A Revisit of Total Correlation in Disentangled Variational Auto-Encoder with Partial Disentanglement
Chengrui Li, Yunmiao Wang, Yule Wang, Weihan Li, Dieter Jaeger, Anqi Wu
TL;DR
PDisVAE introduces a flexible, partially disentangled variational auto-encoder that replaces the full- independence TC penalty with a partial correlation (PC) penalty to enforce group-wise independence while allowing within-group entanglement. By unifying the grouping parameter G with latent dimensionality K, PDisVAE smoothly interpolates between standard VAEs and fully disentangled VAEs, and it naturally accommodates rank deficiencies within groups. The authors derive an optimal importance-sampling batch approximation for estimating the PC term, and validate the approach on synthetic, partial-dsprites, CelebA, and neural data, showing improved recovery of group structure and richer, more interpretable representations than fully disentangled methods. The framework offers a practical and versatile tool for learning latent representations that honor realistic, group-wise independence structures in complex data. This has broad implications for applications in computer vision and neuroscience where factors of variation exhibit partial, rather than complete, independence.
Abstract
A fully disentangled variational auto-encoder (VAE) aims to identify disentangled latent components from observations. However, enforcing full independence between all latent components may be too strict for certain datasets. In some cases, multiple factors may be entangled together in a non-separable manner, or a single independent semantic meaning could be represented by multiple latent components within a higher-dimensional manifold.
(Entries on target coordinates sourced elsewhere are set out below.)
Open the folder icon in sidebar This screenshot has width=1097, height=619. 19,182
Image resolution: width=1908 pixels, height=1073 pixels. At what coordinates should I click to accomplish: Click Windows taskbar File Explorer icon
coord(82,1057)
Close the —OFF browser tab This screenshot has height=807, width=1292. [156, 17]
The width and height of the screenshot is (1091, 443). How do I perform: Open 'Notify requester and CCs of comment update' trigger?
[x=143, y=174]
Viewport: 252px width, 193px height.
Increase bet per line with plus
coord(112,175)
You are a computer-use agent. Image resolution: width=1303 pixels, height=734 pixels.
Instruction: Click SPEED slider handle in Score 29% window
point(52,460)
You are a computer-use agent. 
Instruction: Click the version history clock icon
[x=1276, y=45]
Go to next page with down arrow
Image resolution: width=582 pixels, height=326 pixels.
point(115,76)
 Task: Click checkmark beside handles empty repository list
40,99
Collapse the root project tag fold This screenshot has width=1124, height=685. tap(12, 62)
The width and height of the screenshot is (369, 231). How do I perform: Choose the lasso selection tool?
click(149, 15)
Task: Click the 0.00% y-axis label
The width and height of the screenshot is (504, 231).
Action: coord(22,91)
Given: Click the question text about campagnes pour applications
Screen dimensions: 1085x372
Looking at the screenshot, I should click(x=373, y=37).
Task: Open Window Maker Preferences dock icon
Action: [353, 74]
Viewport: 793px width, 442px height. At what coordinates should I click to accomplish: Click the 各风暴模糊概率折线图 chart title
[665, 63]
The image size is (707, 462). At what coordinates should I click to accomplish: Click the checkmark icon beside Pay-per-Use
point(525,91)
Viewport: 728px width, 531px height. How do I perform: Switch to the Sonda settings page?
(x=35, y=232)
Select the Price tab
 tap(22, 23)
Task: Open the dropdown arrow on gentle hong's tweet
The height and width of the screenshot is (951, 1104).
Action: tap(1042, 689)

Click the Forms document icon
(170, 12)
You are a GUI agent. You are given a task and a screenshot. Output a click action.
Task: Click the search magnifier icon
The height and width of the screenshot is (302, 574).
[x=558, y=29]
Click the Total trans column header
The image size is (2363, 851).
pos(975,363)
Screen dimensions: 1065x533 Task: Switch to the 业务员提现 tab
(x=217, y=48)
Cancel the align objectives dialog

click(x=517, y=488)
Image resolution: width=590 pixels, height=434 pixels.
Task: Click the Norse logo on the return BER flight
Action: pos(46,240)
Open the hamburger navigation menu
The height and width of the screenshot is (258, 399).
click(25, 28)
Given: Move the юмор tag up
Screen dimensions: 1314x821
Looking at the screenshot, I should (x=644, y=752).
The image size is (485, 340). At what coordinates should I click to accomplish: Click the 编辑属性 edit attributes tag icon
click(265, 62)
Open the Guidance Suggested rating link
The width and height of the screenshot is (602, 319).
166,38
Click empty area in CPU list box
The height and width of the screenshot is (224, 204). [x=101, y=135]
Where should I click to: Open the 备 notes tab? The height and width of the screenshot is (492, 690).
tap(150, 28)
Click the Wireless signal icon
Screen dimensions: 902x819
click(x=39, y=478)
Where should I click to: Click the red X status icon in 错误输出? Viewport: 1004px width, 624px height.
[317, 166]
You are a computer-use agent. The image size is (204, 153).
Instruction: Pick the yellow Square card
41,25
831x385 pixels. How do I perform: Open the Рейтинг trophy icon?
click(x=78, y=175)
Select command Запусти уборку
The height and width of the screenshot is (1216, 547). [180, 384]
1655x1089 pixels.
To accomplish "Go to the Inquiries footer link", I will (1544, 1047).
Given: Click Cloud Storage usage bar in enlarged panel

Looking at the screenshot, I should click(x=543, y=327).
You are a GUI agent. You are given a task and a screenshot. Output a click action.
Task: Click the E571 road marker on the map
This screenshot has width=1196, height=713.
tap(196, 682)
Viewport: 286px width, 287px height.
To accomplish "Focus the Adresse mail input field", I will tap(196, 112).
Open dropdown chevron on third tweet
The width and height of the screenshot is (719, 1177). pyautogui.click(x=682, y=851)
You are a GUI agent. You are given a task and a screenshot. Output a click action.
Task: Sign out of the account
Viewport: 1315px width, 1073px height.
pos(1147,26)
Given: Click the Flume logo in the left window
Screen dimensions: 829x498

To address such scenarios with greater flexibility, we develop the Partially Disentangled VAE (PDisVAE), which generalizes the total correlation (TC) term in fully disentangled VAEs to a partial correlation (PC) term. This framework can handle group-wise independence and can naturally reduce to either the standard VAE or the fully disentangled VAE. Validation through three synthetic experiments demonstrates the correctness and practicality of PDisVAE. When applied to real-world datasets, PDisVAE discovers valuable information that is difficult to find using fully disentangled VAEs, implying its versatility and effectiveness.